Abstract 15145: Aldehyde Dehydrogenase 2 Agonist Reverses Fibroblast Activation in the End Stage Human Right Ventricle Failure via 3’Utr Regulation of Profibrotic Genes

Abstract

Background: Cardiac fibrosis, a prominent feature of pressure overloaded right ventricle (RV) in pulmonary hypertension (PH), is fundamental to the development of right ventricle failure (RVF). We found that a defect in alternative polyadenylation (APA) of profibrotic genes is a driving factor that induces fibrosis. Oxidative stress-mediated reactive aldehydes, such as 4-hydroxy-2-nonenal (4HNE) contribute to fibrosis and extracellular matrix (ECM) remodeling.

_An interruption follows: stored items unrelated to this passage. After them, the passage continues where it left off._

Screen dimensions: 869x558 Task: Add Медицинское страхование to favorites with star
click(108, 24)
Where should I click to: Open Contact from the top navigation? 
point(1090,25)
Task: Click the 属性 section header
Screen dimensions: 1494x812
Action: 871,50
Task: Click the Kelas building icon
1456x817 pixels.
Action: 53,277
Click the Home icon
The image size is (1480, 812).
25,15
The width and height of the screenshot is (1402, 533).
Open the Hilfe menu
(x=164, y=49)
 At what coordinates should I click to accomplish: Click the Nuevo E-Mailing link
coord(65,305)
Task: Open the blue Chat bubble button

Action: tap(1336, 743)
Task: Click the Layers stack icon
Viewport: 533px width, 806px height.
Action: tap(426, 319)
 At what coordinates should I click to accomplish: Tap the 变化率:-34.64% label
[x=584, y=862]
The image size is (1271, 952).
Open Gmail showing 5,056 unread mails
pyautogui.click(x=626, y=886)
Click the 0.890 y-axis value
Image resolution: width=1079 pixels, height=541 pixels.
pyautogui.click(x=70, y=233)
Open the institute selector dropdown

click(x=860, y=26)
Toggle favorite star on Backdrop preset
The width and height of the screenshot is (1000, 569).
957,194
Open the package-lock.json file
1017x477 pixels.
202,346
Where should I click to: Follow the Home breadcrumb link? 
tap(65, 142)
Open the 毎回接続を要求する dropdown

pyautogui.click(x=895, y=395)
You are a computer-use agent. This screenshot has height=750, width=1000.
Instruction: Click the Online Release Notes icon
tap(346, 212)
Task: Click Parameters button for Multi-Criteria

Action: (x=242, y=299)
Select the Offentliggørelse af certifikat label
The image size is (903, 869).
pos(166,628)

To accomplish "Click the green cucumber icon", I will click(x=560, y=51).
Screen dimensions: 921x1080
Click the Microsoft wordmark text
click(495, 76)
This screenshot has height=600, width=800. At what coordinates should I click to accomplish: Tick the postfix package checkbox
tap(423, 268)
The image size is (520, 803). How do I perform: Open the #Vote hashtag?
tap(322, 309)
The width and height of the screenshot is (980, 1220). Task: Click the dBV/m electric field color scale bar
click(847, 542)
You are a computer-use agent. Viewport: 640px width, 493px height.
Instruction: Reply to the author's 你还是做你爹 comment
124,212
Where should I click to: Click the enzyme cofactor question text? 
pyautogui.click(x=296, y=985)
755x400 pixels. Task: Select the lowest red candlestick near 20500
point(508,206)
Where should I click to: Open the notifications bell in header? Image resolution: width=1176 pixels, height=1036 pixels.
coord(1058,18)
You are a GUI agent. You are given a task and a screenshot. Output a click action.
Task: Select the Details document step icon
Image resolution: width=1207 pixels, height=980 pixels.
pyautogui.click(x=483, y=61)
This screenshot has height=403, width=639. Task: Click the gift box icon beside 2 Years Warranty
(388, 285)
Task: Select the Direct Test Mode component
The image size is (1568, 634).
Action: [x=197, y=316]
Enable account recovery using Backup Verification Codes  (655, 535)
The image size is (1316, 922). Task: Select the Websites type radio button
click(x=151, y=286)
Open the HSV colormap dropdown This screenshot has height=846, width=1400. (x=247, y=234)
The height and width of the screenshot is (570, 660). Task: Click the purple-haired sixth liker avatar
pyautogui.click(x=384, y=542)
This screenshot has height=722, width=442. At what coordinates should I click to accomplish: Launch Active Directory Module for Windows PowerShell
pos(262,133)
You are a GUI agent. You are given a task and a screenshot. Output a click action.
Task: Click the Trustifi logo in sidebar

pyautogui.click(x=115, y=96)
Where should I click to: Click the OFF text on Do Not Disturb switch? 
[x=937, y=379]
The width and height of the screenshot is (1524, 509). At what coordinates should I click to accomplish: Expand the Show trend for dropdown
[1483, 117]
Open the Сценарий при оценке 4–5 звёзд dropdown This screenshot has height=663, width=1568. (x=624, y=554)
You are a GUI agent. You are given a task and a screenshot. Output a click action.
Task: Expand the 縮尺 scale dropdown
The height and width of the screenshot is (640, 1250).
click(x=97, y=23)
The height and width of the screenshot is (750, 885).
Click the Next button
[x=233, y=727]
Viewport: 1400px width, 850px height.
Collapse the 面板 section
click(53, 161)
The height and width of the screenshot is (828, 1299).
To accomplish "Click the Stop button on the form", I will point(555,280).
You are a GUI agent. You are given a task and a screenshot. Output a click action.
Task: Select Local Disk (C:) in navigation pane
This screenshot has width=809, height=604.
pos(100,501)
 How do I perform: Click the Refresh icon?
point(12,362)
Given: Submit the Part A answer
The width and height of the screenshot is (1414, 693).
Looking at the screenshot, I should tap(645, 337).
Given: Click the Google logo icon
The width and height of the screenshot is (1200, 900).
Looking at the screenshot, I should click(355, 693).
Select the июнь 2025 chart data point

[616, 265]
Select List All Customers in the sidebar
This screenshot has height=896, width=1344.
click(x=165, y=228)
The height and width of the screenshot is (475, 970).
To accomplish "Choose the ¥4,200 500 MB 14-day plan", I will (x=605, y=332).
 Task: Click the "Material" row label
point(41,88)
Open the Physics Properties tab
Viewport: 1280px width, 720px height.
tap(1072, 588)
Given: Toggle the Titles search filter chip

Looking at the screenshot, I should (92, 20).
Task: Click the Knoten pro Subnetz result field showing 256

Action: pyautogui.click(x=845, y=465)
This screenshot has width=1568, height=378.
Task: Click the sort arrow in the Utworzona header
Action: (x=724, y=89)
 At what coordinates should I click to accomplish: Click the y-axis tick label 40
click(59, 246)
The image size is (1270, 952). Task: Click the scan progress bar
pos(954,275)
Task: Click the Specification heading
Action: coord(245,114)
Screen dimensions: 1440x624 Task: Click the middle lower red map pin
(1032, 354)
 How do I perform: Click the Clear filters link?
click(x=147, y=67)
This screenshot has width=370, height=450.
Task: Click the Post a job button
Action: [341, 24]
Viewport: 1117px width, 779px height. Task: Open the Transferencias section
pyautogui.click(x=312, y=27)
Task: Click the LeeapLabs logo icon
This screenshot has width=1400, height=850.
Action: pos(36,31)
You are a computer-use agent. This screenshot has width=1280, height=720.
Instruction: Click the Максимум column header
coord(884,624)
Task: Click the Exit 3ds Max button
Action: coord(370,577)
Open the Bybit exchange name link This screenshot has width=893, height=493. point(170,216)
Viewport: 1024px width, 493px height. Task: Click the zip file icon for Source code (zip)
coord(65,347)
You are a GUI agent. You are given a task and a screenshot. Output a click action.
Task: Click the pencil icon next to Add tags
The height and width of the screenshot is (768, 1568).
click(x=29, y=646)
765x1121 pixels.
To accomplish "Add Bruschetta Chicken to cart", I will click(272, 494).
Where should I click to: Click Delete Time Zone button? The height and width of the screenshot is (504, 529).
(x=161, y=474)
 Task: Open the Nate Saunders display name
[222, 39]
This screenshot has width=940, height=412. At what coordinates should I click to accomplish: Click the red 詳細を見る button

However, the role of 4HNE in APA is unknown. Methods: We compared isolated cardiac fibroblasts from the RVs of explanted transplanted hearts of recipients with pulmonary hypertension patients to control hearts. Results: Compared to controls, tissue and fibroblasts derived from failing RV human hearts have greater deposition of extracellular matrix (ECM) proteins, such as collagen type I alpha (COL1A) and fibronectin (FN1), the expression of alpha smooth muscle actin (α-SMA), indicative of myofibroblast differentiation, and nuclear factor kappa B subunit (NFκB), a transcription factor critical for profibrotic genes transcriptional activation. Moreover, alternative polyadenylation (APA) isoforms of mRNA for COL1A, FN1, NFκB, TGF-β1 and its receptor - transforming growth factor beta receptor 1 (TGFβR1) are associated with shortened 3’UTR in RVF tissues or fibroblasts. Likewise, reduced expression and activity of aldehyde dehydrogenase 2 (ALDH2) expression, a 4HNE detoxifying enzyme, correlated with increased 4HNE adduction in tissues and cardiac fibroblasts derived from RVF hearts. Moreover, ALDH2 activation by its agonist, Alda-1, decreased 4HNE adduction and oxidative stress and most importantly downregulated the gene and protein expression of profibrotic genes, simultaneously lengthening the 3’UTR of the previously shortened profibrotic genes. Conclusion: In RVF, fibroblasts express mRNA of profibrotic genes with shortened 3'UTRs, suggesting the feasibility of developing antifibrotic therapies targeting 3'UTRs in myofibroblasts. Furthermore, our findings suggest that Alda-1 has a therapeutic role in mitigating cardiac fibrosis in RVF hearts by attenuating 4HNE-mediated dysregulation of APA.